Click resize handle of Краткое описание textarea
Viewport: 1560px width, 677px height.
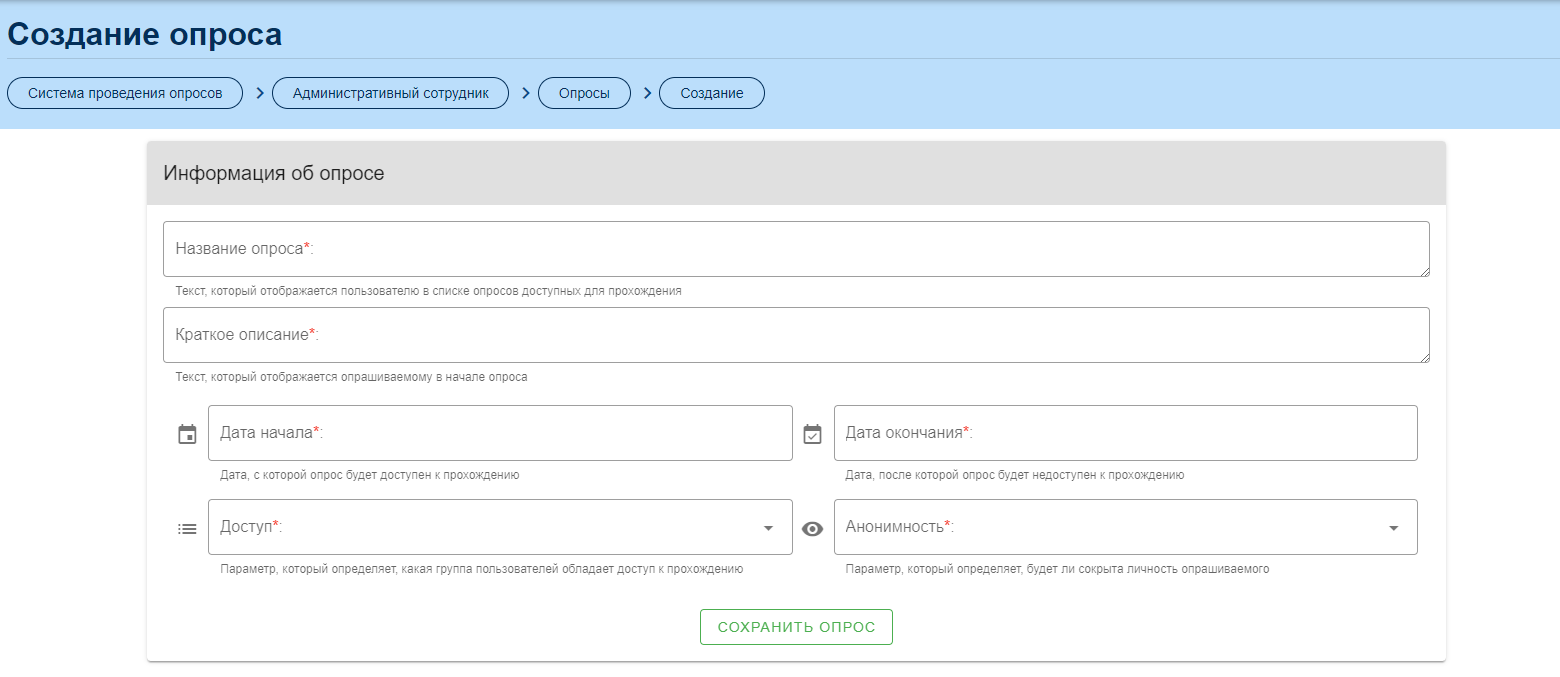pos(1424,357)
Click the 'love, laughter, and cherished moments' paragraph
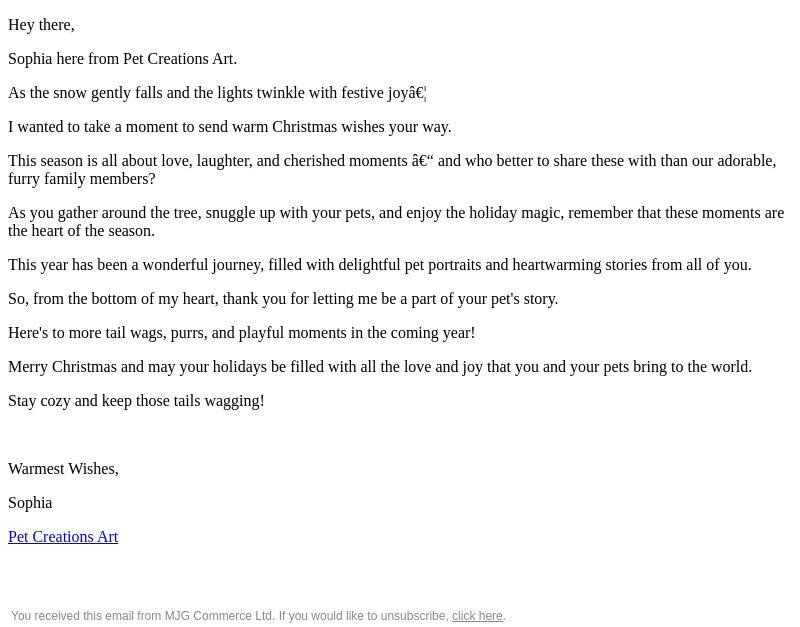The width and height of the screenshot is (800, 627). coord(392,170)
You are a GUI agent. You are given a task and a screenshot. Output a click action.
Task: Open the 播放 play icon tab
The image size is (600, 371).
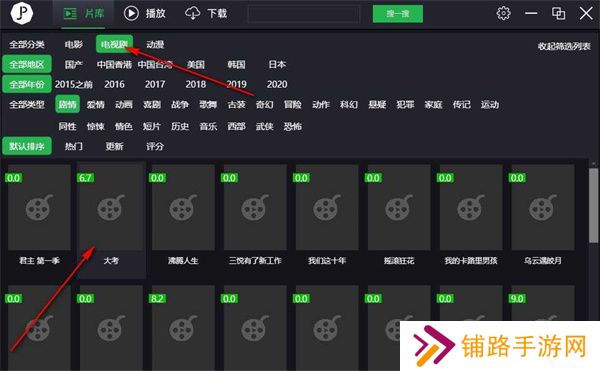131,13
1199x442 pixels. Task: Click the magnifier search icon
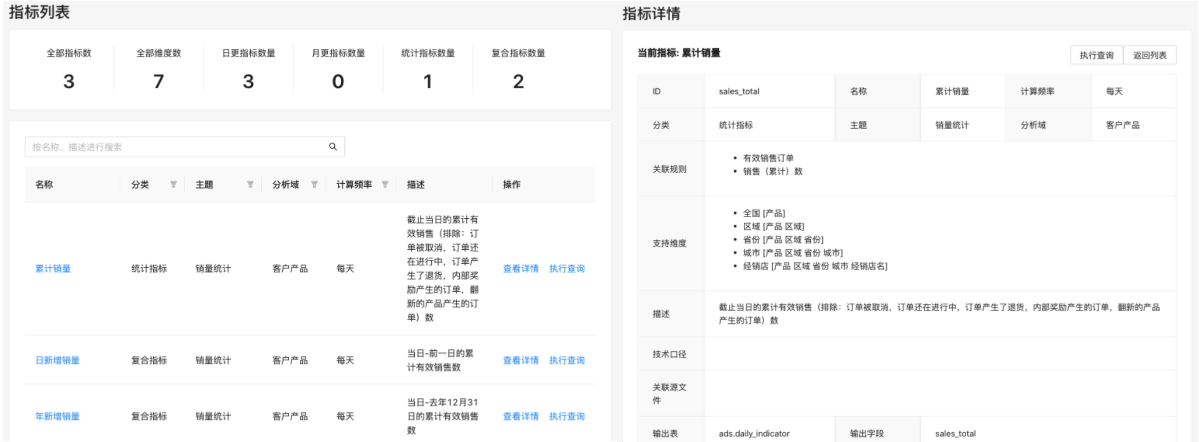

YOUR TASK =
Please reproduce the lines above word for word, omitting the pictures from your answer.

THE RESPONSE =
Click resize handle of Краткое описание textarea
Viewport: 1560px width, 677px height.
pos(1424,357)
Click the 'love, laughter, and cherished moments' paragraph
The width and height of the screenshot is (800, 627). coord(392,170)
You are a GUI agent. You are given a task and a screenshot. Output a click action.
Task: Open the 播放 play icon tab
The image size is (600, 371).
131,13
1199x442 pixels. Task: Click the magnifier search icon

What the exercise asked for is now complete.